**INFORMATION PROVIDED**
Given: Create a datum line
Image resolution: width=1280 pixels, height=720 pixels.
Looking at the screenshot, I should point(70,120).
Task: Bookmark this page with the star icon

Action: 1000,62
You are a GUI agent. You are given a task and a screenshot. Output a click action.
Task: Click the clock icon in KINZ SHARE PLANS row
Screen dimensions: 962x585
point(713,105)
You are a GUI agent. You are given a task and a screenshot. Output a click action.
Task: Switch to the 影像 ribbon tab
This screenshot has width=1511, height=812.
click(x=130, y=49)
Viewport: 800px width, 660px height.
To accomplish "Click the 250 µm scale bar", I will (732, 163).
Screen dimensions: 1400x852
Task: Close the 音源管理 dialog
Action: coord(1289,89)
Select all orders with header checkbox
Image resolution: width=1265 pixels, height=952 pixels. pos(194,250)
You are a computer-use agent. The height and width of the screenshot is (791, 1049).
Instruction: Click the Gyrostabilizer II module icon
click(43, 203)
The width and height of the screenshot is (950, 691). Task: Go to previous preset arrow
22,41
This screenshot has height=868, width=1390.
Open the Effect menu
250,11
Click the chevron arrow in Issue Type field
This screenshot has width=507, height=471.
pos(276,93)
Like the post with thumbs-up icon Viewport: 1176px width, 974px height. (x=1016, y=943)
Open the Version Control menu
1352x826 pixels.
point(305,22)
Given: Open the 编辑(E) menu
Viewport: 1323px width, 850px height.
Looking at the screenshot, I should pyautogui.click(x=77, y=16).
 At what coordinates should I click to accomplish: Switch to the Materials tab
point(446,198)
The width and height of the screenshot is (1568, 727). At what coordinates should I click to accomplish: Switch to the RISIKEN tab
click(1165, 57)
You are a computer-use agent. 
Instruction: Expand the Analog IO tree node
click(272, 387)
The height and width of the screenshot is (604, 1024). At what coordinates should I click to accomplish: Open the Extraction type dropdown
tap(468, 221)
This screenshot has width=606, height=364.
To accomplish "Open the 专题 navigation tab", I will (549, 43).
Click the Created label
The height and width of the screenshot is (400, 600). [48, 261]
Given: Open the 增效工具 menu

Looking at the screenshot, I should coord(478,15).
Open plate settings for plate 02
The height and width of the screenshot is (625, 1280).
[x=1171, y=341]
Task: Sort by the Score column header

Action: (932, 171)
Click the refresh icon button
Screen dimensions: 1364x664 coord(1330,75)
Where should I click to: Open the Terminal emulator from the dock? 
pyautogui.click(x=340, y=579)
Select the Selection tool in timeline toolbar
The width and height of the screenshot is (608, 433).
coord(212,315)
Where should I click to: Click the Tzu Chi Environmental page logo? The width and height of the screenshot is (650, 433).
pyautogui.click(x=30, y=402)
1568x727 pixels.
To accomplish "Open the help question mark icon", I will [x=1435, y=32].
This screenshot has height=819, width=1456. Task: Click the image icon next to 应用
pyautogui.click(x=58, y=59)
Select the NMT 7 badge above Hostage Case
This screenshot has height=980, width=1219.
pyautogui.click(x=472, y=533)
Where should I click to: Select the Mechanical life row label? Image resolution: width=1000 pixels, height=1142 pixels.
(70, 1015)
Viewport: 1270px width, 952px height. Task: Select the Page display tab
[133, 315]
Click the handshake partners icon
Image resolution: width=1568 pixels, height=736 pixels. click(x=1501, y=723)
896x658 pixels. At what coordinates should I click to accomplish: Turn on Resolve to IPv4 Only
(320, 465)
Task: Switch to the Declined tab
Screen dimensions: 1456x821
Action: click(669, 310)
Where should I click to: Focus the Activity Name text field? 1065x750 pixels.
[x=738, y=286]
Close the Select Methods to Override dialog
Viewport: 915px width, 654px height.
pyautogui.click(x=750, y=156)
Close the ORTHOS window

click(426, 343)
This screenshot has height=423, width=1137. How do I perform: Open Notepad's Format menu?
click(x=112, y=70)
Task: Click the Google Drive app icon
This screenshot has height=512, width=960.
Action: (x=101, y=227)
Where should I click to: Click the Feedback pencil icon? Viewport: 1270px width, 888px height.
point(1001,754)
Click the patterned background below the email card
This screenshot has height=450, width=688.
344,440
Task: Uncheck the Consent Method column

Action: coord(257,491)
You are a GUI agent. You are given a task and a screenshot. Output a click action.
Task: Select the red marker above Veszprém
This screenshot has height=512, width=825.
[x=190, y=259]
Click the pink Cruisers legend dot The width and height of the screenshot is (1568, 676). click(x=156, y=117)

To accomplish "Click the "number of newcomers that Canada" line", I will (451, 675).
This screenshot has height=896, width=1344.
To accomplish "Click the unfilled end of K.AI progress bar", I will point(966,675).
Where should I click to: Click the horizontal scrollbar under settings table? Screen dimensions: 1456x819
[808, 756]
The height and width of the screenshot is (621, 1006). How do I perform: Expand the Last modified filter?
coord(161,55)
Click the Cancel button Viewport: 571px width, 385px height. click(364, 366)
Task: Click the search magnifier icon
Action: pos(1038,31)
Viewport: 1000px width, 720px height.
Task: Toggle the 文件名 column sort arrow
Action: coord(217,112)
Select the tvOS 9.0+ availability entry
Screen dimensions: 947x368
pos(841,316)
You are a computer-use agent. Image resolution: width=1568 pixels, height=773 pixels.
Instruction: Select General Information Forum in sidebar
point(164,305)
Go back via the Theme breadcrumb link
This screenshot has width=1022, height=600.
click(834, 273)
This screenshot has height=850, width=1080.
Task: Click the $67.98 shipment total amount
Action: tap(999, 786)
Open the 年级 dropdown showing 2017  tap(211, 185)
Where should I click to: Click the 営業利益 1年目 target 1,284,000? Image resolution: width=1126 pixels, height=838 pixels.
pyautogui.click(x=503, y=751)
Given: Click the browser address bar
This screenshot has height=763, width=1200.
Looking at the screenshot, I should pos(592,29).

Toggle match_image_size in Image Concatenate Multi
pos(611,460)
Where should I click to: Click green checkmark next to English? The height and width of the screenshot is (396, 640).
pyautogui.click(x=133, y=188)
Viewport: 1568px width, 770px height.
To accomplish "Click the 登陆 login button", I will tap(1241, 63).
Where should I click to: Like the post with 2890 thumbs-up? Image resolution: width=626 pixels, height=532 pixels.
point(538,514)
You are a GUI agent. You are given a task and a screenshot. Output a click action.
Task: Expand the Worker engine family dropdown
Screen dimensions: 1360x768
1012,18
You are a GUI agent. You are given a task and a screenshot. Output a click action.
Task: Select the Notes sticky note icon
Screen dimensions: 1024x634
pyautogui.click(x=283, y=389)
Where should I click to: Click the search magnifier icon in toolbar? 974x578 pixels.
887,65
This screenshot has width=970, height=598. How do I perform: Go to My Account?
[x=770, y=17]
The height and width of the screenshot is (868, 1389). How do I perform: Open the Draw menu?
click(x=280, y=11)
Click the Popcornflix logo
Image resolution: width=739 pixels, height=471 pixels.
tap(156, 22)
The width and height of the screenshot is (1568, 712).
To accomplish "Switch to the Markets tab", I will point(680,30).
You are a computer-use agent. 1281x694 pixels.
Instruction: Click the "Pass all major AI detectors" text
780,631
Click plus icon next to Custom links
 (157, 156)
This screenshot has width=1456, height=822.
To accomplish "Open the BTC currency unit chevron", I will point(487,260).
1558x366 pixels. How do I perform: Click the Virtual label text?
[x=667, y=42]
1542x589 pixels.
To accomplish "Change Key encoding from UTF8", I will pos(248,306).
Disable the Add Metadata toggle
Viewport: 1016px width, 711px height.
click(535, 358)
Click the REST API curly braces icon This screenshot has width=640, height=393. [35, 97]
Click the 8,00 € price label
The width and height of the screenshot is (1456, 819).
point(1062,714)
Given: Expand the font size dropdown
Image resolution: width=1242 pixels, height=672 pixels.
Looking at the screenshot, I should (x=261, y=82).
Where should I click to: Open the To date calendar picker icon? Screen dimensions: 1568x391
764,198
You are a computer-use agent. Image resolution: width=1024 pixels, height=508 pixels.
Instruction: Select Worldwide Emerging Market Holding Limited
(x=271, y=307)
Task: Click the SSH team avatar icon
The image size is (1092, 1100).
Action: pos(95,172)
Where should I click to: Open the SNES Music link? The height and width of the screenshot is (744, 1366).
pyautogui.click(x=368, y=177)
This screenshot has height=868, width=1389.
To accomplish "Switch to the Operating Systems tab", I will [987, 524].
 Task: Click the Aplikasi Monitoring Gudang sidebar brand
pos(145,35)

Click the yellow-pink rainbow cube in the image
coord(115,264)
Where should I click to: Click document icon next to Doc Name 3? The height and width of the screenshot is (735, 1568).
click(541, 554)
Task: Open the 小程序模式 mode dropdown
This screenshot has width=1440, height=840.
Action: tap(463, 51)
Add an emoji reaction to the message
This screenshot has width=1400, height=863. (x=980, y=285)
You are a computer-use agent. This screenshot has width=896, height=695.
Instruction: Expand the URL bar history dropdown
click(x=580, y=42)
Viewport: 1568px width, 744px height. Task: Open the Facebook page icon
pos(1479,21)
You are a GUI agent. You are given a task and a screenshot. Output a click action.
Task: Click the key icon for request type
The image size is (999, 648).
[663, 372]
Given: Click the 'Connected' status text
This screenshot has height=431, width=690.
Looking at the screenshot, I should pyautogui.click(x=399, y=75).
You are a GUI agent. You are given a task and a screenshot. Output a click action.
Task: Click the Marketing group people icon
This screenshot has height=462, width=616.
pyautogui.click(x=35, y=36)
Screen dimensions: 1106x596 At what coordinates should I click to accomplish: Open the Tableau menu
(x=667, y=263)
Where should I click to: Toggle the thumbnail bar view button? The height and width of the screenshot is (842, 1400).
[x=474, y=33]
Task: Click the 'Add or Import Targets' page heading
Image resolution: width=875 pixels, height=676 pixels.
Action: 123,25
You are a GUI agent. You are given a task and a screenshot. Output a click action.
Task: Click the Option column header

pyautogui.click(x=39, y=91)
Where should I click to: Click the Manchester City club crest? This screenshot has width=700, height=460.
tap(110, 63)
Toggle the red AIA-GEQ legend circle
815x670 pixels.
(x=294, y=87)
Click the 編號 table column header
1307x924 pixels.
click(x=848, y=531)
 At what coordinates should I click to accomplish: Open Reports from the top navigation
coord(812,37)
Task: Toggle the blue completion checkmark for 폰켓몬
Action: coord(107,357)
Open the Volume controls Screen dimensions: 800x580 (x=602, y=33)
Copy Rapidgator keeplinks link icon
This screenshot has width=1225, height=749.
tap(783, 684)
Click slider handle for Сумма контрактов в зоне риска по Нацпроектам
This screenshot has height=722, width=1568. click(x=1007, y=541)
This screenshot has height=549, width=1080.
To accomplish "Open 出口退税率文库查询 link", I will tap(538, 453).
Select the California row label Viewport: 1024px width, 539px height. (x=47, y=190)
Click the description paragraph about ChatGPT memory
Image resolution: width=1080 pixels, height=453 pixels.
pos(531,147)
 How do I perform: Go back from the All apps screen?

**WORK TO BE COMPLETED**
Reproduce everything from the line containing "Click the Cancel" down to the line containing "Open the 年级", changing "Select" to "Choose" and leaving all else as is.

**REPLY**
Click the Cancel button Viewport: 571px width, 385px height. click(364, 366)
Task: Click the search magnifier icon
Action: pos(1038,31)
Viewport: 1000px width, 720px height.
Task: Toggle the 文件名 column sort arrow
Action: coord(217,112)
Choose the tvOS 9.0+ availability entry
Screen dimensions: 947x368
pos(841,316)
You are a computer-use agent. Image resolution: width=1568 pixels, height=773 pixels.
Instruction: Choose General Information Forum in sidebar
point(164,305)
Go back via the Theme breadcrumb link
This screenshot has width=1022, height=600.
click(834, 273)
This screenshot has height=850, width=1080.
Task: Click the $67.98 shipment total amount
Action: tap(999, 786)
Open the 年级 dropdown showing 2017  tap(211, 185)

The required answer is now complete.